As a military officer, Jackson also led an invasion of Spanish Florida to destroy the "Negro Fort," where former slaves had settled.

Five days after his inauguration, Trump displayed Jackson's portrait prominently in the Oval Office, drawing inspiration from the former army commander, who was famed for his success in battle against the British and seen as a "man of the people."

Trump's advisor Stephen Bannon also praised Trump's inaugural address as "very Jacksonian." 

Last week, Trump laid a wreath by Jackson's tomb at his former Tennessee plantation, marking the 250th anniversary of his birth. Trump praised the "very great" Jackson for taking on "an arrogant elite."

"Does that sound familiar to you?" Trump asked.

When Tubman's selection was announced during his campaign, Trump panned the choice as "purely politically correct," and said Tubman's picture would be better placed on the $2 bill, which is hardly used.

The Treasury Department declined to comment.

Before his departure, former Treasury secretary Jack Lew considered unveiling the new bill's design publicly to help make the change irreversible. But this was nixed to avoid encouraging counterfeiters.

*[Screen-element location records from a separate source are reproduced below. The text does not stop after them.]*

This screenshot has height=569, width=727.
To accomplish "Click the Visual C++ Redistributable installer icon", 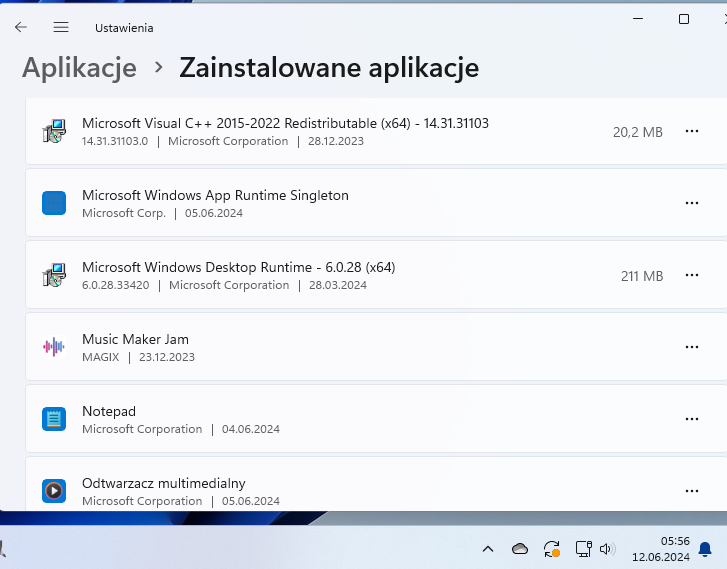I will pos(54,131).
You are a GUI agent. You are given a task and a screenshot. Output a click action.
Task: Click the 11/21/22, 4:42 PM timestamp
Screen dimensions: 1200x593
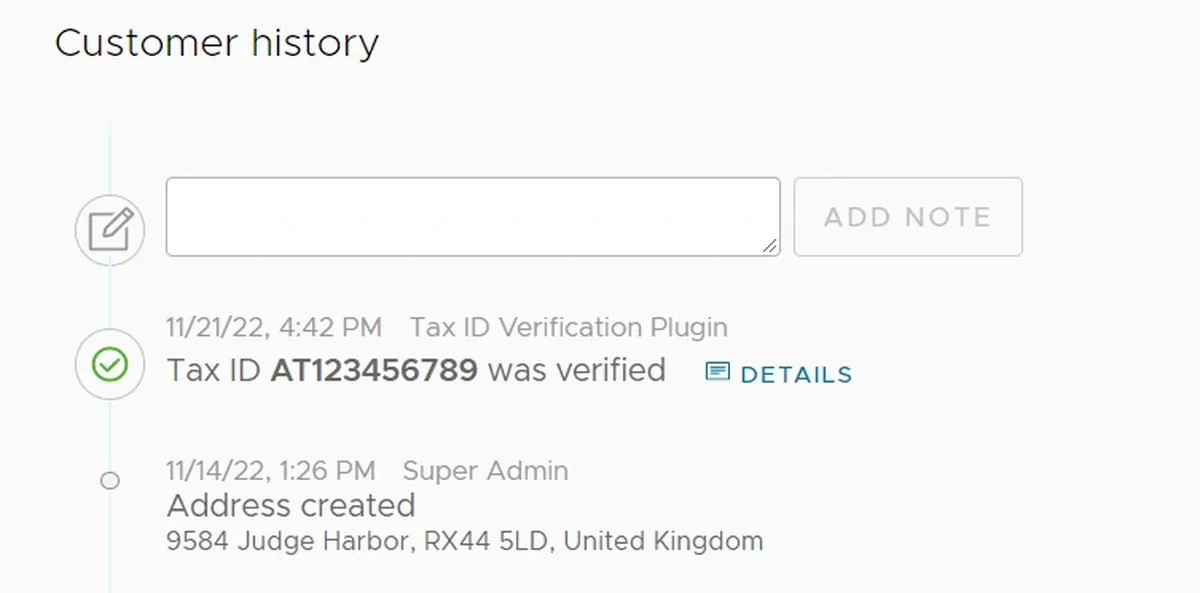tap(274, 327)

Instead, in January and during Trump's inaugural ceremonies, the Treasury, which is located next to the White House, displayed portraits of the heroes emblazoned on banknotes, George Washington ($1 bill), Abraham Lincoln ($5 bill), Alexander Hamilton (the first Treasury secretary who appears on the $10 bill) and Harriet Tubman, slated to appear on the $20 bill.

Treasury Secretary Steven Mnuchin on Friday joked that Trump himself should appear on the $1,000 bill, which is no longer in circulation.